EXERCISE MATERIALS Start Marker

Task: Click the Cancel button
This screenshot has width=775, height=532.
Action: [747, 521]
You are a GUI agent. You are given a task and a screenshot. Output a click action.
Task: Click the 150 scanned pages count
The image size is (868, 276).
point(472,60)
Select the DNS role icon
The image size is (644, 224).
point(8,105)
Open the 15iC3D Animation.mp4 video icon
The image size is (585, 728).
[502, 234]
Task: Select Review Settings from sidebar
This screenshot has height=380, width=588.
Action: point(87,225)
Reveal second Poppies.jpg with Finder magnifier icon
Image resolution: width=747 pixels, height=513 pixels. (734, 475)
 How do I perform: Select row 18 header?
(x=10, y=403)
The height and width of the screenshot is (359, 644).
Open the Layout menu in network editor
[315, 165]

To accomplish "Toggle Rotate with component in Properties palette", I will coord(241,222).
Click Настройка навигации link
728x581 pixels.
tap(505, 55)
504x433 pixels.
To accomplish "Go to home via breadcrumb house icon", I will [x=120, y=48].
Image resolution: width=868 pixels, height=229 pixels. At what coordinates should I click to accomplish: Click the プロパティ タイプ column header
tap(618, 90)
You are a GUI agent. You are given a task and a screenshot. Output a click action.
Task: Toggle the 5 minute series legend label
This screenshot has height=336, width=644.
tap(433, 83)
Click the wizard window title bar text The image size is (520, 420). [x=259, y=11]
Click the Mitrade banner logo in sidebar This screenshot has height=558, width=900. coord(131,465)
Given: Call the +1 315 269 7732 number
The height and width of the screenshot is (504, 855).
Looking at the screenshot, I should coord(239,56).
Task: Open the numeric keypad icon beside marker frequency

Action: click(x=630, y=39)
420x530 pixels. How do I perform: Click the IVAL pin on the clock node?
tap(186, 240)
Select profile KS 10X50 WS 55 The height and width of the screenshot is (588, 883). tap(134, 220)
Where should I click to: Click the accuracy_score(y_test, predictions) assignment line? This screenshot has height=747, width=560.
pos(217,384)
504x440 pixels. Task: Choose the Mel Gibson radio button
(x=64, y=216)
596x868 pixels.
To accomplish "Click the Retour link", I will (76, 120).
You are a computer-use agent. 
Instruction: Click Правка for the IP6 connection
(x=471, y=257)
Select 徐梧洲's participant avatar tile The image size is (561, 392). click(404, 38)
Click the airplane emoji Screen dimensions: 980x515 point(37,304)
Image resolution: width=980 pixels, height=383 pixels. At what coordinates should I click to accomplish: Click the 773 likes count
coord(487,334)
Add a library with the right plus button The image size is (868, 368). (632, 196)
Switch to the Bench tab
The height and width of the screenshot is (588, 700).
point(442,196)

EXERCISE MATERIALS End Marker

TASK DESCRIPTION: From the material above, set down exactly the lines starting at the one with "Where should I" and ending at the one with "Click the airplane", end lines included.

SOLVED EXERCISE:
Where should I click to: Click the accuracy_score(y_test, predictions) assignment line? This screenshot has height=747, width=560.
pos(217,384)
504x440 pixels. Task: Choose the Mel Gibson radio button
(x=64, y=216)
596x868 pixels.
To accomplish "Click the Retour link", I will (76, 120).
You are a computer-use agent. 
Instruction: Click Правка for the IP6 connection
(x=471, y=257)
Select 徐梧洲's participant avatar tile The image size is (561, 392). click(404, 38)
Click the airplane emoji Screen dimensions: 980x515 point(37,304)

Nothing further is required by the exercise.